The disconnect between global environmental concerns and impacts felt at a local scale can be difficult to bridge.

Recently, the United Nations Intergovernmental Science-Policy Platform on Biodiversity and Ecosystem Services (IPBES) released a report warning of the threat of extinction facing a million species worldwide.

This report, while attributing the global risk to a wide range of human factors, identified five of the most crucial drivers of environmental change. These drivers include changes in habitat and land use, exploitation, the global climate emergency, pollution, and the introduction of invasive species.

While garnering a great deal of international media attention, this report and others like it warning of dire global consequences are plagued by their enormity. This is especially true in a country like Canada, where a large proportion of the population lives in urban areas, insulated from the already occurring effects of environmental change. The challenge which faces a call-to-action of this magnitude is in making it personal.

However, global changes are often reflected in local concerns, and these global threats have not gone unnoticed to those living along the St. Lawrence River.

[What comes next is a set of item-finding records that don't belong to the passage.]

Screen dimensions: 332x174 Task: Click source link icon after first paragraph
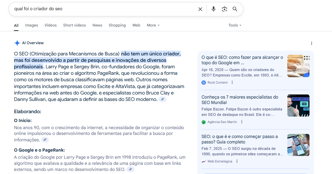(163, 99)
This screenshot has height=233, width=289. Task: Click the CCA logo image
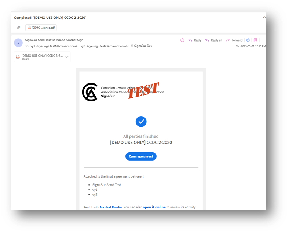click(90, 92)
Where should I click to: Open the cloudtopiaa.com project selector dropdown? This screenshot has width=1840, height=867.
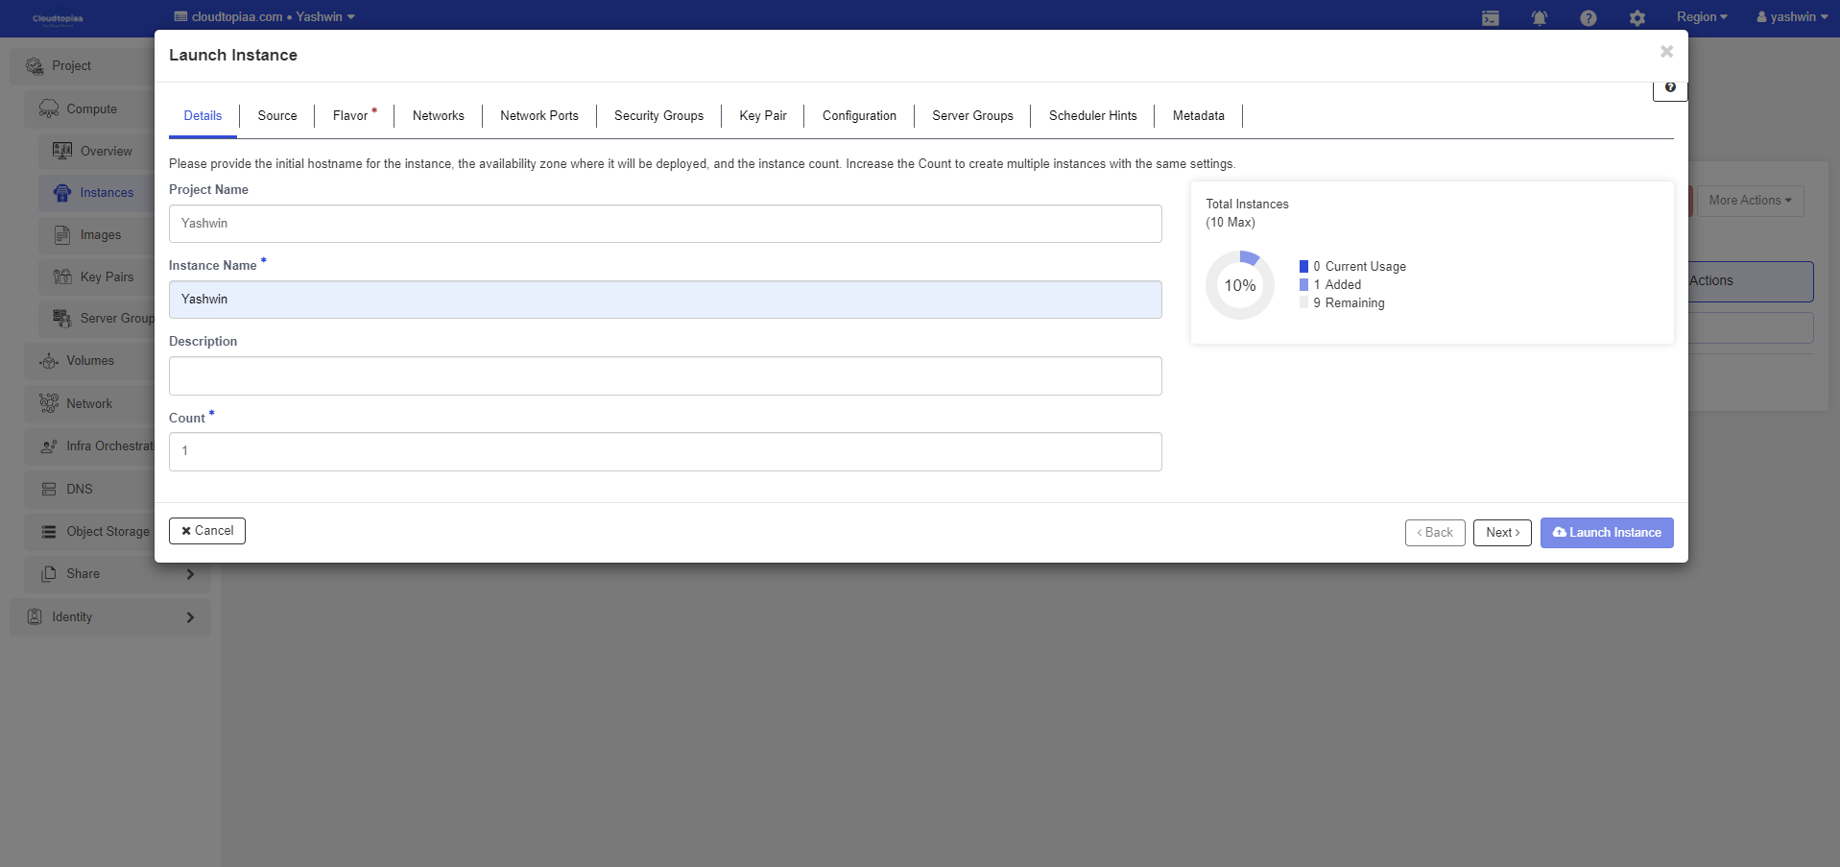point(265,17)
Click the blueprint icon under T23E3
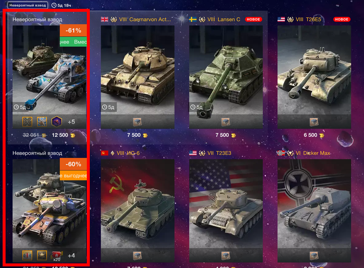Screen dimensions: 364x268 [226, 256]
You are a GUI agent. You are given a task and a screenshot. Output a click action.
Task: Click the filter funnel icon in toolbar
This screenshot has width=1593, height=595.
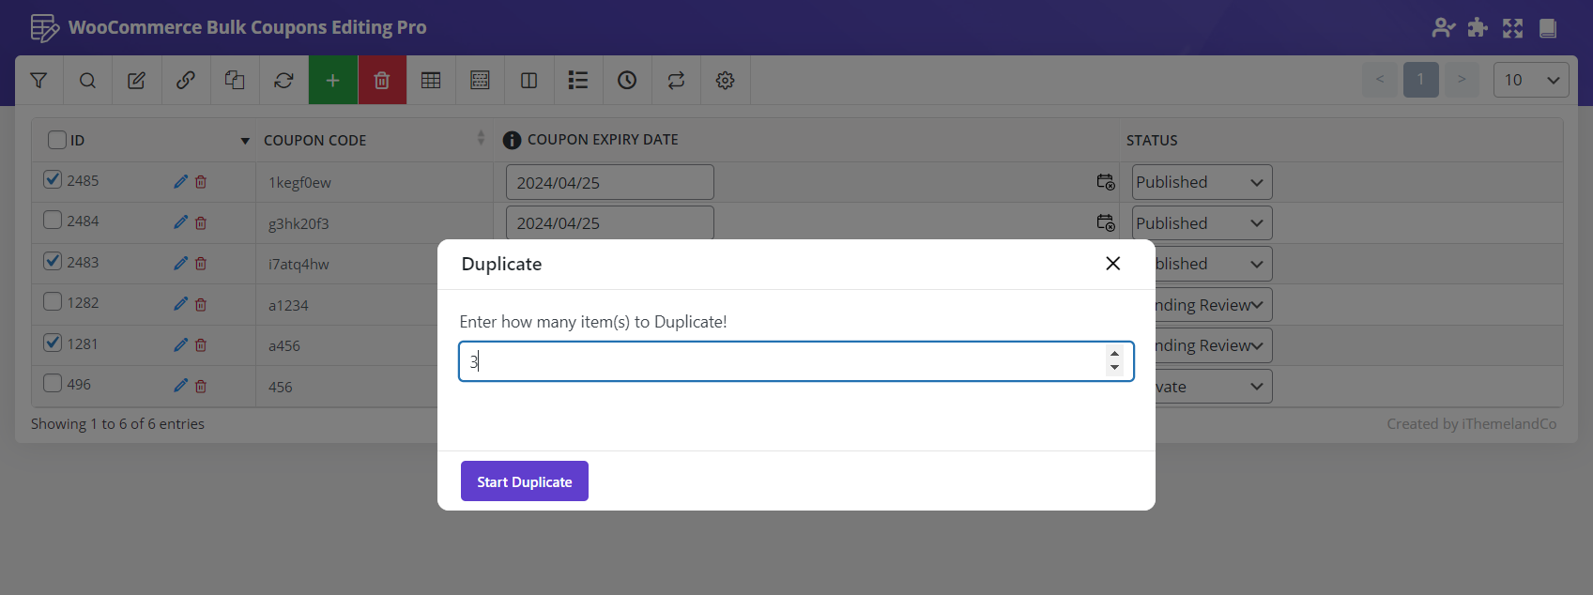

The St. Lawrence River is a mesocosm for global influence driving local change. It is a pivotal link in global economic trade, connecting North America’s commercial heartland in the Great Lakes Basin, with ports throughout the world, while also providing important freshwater habitat, stimulating the local economy through recreational activities and serving as a drinking water source for more than 2.5 million people.

Additionally, as it drains the Great Lakes, many of the environmental and ecological challenges faced by residents along the St. Lawrence are dictated by what happens upstream.

Bridging the gap between global and local issues

The River Institute, a non-profit research institute based in Cornwall, Ontario, in partnership with the Mohawk Council of Akwesasne and the Great River Network—a network of 43 community voices that support the health of the river—is in the process of developing the Great River Rapport.

The rapport moves beyond the traditional ecosystem health report card approach by providing a platform for presenting a collective community understanding of the river, through science and community dialogue. It draws inspiration from the Haudenosaunee Words Before All Else, which recognizes the interconnectedness of humans and the physical, biological, and spiritual environment to the river.

By pairing western science with Indigenous knowledge and community stories, the rapport discusses the impacts and opportunities facing the river both on a small and large scale.